31.05.2017, 09:00 Uhr

Kurios: 120-jähriger Methusalem wohnt in Gmünd

Der Gmünder Dietmar Haumer mit seinem "Methi".

Dietmar und Ulrike Haumer aus Gmünd beherbergen seit zehn Jahren eine besondere Schildkröte in ihrem Garten.

GMÜND (eju). Im Garten von Dietmar und Ulrike Haumer in Gmünd lebt Methusalem, liebevoll Methi genannt. Der Name ist Programm, denn dabei handelt es sich um eine Land-Schildkröte, die schon etwa 120 Jahre auf dem Panzer hat.

Dietmar Haumer erzählt: "Die Schildkröte wurde von Felix Fitzinger kurz nach dem Krieg im Wald an einen Baum gebunden gefunden. Das Loch im Panzer hat sie immer noch. Damals hat sie ein Tierarzt auf 80 Jahre geschätzt. Vor etwa zehn Jahren haben wir Methi übernommen." Die Haumers erfuhren dazu, dass Methusalem einem Soldaten aus Russland oder Polen gehört haben dürfte, der ihn selbst schon von Kindesbeinen an besessen und ihn wohl auch mit in den Krieg genommen hatte.

120-jähriger "Rammbock"

Ulrike Haumer über ihr Langzeit-Haustier: "Wenn ich Wäsche aufhängen gehe, verfolgt er mich durch den ganzen Garten."

Dabei kann es schon einmal vorkommen, dass er, wie es sich für eine Schildkröte eben gehört, den gesamten Körper als Rammbock einsetzt und gegen Frauchens Schuhe boxt. Auch im Blumengarten ist nichts vor ihm sicher, es wird alles umgepflügt, weswegen für das Gemüse schließlich Hochbeete gebaut werden mussten, weil der Salat und die Erdbeeren nur eine sehr kurze Halbwertszeit erreichten.
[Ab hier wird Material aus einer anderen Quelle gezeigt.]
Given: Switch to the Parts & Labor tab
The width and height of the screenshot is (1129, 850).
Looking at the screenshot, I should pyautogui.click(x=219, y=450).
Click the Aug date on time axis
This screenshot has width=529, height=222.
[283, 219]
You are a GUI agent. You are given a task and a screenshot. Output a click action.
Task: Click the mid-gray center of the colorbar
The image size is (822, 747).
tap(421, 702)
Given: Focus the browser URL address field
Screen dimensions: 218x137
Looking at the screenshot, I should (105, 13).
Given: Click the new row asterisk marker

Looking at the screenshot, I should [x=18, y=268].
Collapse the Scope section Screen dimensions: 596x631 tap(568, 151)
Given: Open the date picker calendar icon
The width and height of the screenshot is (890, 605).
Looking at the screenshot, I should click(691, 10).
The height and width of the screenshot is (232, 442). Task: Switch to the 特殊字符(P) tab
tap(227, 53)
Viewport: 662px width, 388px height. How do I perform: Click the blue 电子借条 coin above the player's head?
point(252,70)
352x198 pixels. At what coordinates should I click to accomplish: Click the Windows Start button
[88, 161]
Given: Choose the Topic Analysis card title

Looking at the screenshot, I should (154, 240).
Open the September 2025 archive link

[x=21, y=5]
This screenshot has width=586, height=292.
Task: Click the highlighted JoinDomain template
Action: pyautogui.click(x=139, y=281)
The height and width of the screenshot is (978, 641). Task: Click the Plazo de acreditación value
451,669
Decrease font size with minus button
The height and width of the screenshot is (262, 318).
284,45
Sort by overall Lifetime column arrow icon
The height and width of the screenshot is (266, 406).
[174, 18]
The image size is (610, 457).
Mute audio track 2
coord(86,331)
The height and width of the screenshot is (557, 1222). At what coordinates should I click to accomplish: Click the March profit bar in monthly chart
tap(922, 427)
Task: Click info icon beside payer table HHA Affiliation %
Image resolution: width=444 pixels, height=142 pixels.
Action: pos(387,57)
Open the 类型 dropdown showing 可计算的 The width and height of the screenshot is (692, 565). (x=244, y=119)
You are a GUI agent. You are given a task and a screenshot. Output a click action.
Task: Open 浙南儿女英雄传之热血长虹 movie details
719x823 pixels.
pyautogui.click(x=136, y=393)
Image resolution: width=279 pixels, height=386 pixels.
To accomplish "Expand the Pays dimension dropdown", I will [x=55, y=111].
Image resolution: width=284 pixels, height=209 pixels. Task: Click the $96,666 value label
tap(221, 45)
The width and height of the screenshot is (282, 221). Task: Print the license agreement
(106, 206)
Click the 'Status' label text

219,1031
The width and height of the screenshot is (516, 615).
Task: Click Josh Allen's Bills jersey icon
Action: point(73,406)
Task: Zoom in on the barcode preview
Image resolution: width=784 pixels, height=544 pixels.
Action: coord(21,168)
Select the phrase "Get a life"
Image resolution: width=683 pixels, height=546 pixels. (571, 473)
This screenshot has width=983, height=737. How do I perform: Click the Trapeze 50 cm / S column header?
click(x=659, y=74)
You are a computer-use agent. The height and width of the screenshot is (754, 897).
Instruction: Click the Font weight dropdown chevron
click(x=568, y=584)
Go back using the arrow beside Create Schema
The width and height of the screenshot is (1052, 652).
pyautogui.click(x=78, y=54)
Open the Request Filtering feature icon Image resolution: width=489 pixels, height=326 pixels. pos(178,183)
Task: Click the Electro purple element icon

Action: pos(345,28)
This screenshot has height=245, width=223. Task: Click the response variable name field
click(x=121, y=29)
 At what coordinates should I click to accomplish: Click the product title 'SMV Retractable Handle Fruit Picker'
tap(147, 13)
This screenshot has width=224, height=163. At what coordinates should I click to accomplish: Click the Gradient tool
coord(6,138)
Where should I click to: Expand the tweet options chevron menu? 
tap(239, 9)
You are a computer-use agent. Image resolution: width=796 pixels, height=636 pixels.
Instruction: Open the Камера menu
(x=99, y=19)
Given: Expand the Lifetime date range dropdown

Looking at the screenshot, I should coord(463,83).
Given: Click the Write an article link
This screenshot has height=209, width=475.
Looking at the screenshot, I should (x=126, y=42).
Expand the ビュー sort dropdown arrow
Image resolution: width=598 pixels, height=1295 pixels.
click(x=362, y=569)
"Plötzlich war die Schildkröte weg"

Der Schildkrötenmann wohnt während der warmen Jahreszeit im Garten, wenn es Herbst wird, sucht er sein Winterquartier auf und versteckt bzw. vergräbt sich. Dabei gab es zu Beginn auch schon einige Schrecksekunden, denn plötzlich im Oktober war die Schildkröte weg.

Das Tier hatte sich unter einem Baumstumpf eingegraben. Inzwischen wissen die Haumers über die Eigenheiten Bescheid und bedecken das gewählte Winterquartier mit einem Haufen Laub, damit Methi gut schlafen kann.